OLG Brandenburg 4 U 214/21
Wirksamkeit des Einziehungsbeschlusses eines Gesellschaftsanteils von einem Gesellschafter

26.04.2023

Notizen zur Rechtsprechung

Gericht:
Datum:
Aktenzeichen:
Fundstelle:

OLG Brandenburg
29.06.2022
4 U 214/21
NJW-Spezial 2022, 688

Leitsatz | OLG Brandenburg 4 U 214/21

Steht bereits bei Beschlussfassung fest, dass das Einziehungsentgelt für einen Einziehungsbeschluss nicht aus freiem Vermögen der Gesellschaft aufgebracht werden kann (ohne das Stammkapital zu beeinträchtigen), so ist der Einziehungsbeschluss wegen Verstoßes gegen §§ 30 I, 34 III GmbHG nichtig.

Sachverhalt | OLG Brandenburg 4 U 214/21

Der Kläger ist Gesellschafter einer GmbH. Nachdem es erhebliche Differenzen mit dem einzigen anderen Gesellschafter gegeben hatte, beschloss der Mitgesellschafter-Geschäftsführer in einer Gesellschafterversammlung die Einziehung der Anteile des Klägers (TOP 1). Auf der neu eingereichten Gesellschafterliste, die auch im Registerordner eingestellt wurde, war nur noch der Mitgesellschafter ausgewiesen. Weiterhin beauftragte der Mitgesellschafter eine Steuerberatung für etwaige Jahresabschlüsse (TOP 2).

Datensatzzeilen
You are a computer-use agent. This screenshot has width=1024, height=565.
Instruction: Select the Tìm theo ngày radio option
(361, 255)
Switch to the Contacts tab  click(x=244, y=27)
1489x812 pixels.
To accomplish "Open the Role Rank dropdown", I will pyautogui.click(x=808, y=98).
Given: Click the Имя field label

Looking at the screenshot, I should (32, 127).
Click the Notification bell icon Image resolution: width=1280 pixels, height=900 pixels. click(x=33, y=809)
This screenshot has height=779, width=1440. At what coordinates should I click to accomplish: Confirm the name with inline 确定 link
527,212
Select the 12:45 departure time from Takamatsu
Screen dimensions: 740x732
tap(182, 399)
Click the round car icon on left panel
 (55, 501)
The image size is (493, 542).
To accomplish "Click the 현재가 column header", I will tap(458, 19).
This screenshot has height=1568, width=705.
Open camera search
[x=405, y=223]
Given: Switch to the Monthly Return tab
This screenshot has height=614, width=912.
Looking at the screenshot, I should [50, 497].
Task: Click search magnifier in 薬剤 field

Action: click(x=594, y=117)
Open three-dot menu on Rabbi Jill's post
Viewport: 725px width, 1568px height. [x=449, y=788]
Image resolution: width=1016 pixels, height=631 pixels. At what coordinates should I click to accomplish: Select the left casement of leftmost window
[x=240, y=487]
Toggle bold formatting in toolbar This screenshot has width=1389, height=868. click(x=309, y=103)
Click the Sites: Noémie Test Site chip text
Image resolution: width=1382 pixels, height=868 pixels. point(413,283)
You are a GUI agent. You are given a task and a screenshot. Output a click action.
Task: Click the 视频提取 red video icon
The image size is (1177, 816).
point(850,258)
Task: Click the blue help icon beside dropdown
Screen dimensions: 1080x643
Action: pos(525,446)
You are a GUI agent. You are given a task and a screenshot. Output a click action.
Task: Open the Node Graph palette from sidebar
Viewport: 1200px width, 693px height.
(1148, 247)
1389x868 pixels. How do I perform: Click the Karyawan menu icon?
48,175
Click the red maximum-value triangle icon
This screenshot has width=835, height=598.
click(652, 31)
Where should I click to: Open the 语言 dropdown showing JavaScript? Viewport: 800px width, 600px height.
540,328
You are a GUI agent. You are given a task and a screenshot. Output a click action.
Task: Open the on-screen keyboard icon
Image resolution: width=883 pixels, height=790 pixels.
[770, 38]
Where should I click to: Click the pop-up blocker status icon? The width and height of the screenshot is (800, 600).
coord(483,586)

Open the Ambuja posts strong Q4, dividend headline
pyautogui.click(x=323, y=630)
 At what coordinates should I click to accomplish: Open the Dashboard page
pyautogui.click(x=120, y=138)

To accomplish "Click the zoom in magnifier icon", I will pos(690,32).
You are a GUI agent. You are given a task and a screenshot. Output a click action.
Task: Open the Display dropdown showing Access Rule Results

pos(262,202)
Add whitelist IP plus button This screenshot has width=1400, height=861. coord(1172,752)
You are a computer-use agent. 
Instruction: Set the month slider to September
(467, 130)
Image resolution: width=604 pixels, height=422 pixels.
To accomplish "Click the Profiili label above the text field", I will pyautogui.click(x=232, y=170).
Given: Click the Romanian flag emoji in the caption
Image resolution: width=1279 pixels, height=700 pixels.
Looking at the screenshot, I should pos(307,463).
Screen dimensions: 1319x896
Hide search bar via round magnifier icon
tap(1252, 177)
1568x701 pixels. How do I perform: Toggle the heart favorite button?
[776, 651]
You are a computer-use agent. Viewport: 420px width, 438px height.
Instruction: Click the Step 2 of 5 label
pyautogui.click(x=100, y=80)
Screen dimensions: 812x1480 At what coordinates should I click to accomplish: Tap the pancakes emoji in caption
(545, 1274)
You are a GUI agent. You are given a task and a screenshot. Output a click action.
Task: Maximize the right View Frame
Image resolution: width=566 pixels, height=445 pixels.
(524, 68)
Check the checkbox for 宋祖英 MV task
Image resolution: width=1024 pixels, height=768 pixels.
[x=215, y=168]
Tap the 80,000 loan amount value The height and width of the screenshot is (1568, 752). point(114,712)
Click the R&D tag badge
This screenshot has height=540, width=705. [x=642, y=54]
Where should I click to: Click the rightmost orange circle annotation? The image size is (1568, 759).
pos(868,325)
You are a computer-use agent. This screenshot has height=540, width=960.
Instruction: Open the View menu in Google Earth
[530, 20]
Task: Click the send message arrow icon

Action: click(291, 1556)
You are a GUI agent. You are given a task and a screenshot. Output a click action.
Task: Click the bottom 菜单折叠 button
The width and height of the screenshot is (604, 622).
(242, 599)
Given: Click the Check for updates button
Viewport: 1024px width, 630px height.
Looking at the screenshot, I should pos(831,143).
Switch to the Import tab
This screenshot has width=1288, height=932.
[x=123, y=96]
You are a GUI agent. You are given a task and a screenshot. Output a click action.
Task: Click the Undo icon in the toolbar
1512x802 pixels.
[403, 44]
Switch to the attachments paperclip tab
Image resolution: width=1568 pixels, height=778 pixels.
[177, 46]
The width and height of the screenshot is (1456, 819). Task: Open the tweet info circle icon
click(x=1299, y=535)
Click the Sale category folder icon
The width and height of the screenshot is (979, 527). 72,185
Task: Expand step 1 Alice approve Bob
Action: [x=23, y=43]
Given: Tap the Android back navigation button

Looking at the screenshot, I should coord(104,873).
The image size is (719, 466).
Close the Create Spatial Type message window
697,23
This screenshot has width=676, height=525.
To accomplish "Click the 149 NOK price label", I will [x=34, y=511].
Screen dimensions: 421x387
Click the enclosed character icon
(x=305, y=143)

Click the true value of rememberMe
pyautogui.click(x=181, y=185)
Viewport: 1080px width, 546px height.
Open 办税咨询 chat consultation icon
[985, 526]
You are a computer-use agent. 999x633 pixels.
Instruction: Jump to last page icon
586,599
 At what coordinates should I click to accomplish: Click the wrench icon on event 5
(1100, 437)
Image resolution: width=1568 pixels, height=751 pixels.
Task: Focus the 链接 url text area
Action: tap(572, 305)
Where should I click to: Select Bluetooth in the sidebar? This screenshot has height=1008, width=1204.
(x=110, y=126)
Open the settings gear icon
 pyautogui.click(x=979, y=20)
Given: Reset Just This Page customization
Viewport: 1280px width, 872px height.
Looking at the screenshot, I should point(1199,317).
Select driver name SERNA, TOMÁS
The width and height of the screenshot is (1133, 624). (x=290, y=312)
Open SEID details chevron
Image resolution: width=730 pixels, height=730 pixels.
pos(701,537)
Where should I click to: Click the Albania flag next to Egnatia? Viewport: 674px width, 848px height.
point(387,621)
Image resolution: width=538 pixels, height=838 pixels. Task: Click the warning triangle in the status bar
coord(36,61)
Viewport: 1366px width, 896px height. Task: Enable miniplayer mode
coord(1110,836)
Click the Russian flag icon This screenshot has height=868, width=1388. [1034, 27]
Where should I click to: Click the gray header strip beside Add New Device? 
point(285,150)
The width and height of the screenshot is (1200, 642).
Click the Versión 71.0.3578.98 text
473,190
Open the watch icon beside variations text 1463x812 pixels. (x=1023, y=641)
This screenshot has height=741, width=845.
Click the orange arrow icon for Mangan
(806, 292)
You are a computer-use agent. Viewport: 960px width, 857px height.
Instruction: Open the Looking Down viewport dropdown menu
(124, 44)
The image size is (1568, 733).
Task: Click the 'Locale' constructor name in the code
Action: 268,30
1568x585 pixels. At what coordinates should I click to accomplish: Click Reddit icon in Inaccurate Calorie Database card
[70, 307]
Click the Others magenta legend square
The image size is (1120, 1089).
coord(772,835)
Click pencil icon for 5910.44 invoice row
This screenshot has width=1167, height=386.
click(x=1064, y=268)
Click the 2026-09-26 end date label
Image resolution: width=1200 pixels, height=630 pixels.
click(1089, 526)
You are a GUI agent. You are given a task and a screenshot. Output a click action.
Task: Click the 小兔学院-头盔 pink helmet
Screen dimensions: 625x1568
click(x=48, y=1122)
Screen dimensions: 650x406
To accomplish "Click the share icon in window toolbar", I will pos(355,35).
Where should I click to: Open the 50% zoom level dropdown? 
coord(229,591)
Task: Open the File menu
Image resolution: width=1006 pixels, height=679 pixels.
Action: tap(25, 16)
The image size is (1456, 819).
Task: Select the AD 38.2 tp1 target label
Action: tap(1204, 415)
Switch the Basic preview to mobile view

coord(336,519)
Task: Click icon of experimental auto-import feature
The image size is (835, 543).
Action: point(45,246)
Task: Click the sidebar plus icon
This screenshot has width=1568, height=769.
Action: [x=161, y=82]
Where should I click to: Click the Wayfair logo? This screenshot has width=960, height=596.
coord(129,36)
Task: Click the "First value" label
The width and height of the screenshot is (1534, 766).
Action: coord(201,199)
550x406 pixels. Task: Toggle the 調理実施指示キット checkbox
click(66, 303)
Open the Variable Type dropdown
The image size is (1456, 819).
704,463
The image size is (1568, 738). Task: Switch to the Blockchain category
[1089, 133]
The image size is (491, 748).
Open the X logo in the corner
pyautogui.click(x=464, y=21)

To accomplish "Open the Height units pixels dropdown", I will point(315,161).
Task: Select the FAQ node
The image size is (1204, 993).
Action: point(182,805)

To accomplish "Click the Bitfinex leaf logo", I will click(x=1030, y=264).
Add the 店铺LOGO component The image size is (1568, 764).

| AUFGABEN |
1 – Welche Fundstelle gibt die Auswahl für die Entscheidung an?
2 – Filtere die Auflistung nach dem Wort "zoom" und gib jede Zeile wieder, die es enthält. Groß- und Kleinschreibung zählt dabei.

| GELÖSTE AUFGABEN |
1 – NJW-Spezial 2022, 688

2 –
To accomplish "Click the zoom in magnifier icon", I will pos(690,32).
Where should I click to: Open the 50% zoom level dropdown? 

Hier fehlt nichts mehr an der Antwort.